The US S&P 500 continues to push against resistance. Last week it did so on three occasions but failed to break topside. Similar resistance is impacting the Dow Industrials.

Without going into too much detail, support and resistance levels are not just lines that technical analysts like to draw on a page. They actually represent levels of supply and demand, and are a reflection of investor psychology.

So when support or resistance levels fail, it represents a change in investor sentiment.
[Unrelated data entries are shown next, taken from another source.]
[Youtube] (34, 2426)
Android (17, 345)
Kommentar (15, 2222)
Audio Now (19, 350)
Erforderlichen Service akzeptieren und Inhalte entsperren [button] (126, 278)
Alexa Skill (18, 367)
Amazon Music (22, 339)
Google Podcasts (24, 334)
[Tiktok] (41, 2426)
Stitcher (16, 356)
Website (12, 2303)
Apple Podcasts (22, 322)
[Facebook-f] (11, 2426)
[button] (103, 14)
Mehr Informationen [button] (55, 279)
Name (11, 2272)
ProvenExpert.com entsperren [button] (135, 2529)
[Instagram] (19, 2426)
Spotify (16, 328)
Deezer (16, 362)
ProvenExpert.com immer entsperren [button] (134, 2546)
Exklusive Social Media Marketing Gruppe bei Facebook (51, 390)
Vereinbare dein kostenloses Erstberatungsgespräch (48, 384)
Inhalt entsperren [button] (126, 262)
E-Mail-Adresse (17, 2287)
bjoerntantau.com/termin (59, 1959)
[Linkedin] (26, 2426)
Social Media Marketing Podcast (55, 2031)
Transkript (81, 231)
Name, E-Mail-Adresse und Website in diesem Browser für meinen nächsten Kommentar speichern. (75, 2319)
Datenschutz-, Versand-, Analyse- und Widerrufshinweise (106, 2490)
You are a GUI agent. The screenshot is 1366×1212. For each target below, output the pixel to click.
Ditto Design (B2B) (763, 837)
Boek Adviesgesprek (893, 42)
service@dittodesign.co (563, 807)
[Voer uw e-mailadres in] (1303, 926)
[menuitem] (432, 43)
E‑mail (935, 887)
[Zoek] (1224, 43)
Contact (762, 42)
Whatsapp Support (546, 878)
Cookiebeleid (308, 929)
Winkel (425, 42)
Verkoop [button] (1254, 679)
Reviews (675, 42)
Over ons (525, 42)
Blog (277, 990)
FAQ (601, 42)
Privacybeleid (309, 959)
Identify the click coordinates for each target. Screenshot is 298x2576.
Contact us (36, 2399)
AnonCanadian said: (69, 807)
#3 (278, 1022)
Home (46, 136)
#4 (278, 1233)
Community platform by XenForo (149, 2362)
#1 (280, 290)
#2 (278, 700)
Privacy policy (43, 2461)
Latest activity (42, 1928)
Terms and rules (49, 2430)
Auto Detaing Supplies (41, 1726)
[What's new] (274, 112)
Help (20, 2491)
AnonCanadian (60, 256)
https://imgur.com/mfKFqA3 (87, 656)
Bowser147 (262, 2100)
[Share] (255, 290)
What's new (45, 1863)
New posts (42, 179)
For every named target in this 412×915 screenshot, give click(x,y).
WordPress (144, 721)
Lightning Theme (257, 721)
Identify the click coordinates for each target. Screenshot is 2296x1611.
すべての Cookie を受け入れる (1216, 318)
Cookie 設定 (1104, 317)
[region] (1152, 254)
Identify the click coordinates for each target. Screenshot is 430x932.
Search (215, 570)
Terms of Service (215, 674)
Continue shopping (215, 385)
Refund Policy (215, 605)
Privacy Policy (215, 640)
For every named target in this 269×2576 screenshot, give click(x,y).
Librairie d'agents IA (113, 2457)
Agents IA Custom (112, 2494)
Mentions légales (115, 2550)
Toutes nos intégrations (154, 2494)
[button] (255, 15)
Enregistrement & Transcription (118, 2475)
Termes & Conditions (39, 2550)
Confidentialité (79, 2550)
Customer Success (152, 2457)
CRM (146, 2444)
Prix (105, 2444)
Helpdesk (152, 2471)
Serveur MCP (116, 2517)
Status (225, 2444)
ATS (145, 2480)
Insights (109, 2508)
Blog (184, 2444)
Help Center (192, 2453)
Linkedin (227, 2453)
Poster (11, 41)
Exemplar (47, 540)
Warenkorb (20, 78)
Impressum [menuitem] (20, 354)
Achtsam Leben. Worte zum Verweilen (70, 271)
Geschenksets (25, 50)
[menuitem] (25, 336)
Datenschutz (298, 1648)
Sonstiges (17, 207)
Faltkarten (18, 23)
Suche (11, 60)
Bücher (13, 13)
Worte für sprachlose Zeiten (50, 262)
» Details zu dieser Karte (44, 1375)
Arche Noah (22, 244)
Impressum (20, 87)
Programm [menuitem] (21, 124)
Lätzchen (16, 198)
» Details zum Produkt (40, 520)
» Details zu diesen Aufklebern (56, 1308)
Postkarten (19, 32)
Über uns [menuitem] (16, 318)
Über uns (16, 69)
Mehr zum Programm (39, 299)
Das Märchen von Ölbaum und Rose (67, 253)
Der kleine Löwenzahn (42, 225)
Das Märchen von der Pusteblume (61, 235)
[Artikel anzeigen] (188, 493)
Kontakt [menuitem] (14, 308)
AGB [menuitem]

That is why old resistance levels can often become support, and old support levels become resistance.

That is a relatively simple explanation and as we know support and resistance levels are often broken only to be followed by a quick reversal, creating what is known as a "false break".

As I have noted in recent reports, there has been a false break in the All Ords in every April/May period since 2010. This preceded each corrective phase.

In the current instance, as I pointed out last week, the All Ords has made a few attempts to break topside (in February/March and on two occasions in April) but these failed breakouts have not led to declines of any significance, so to-date the market has actually held up far better than on those other occasions.

And if we take a close look at the US market, we can see that after the false breakout in early April and the daily key reversal that followed on the 4th, the S&P 500 picked up support in mid-April and pushed quickly up to resistance again.

It has been battering against this resistance since 22 April and has not yet given up.

Sometimes it is the way prices act as they near these resistance levels that will give some guidance as to the future movements.

If we think about the psychology of this, I would think that in the current instance, in the US, there is an even tug-of-war between the bulls and the bears, with neither side prepared to give in just yet.

Obviously, there are some problems outside these major indices and there are some warning signals, but this resilience as resistance is tested time and time again suggests that if it is finally convincingly broken, it could unleash a quick and sharp move to the upside.

I don't think there is evidence to suggest that scenario at this stage, but it is always wise to look for evidence to suggest that your view is coming under threat, rather than simply looking for actions to support your existing view.

This helps reduce what behavioural psychologists call confirmation bias. Wikipedia describes confirmation bias as: "The tendency of people to favour information that confirms their beliefs or hypotheses."

"People display this bias when they gather or remember information selectively, or when they interpret it in a biased way ... people also tend to interpret ambiguous evidence as supporting their existing position."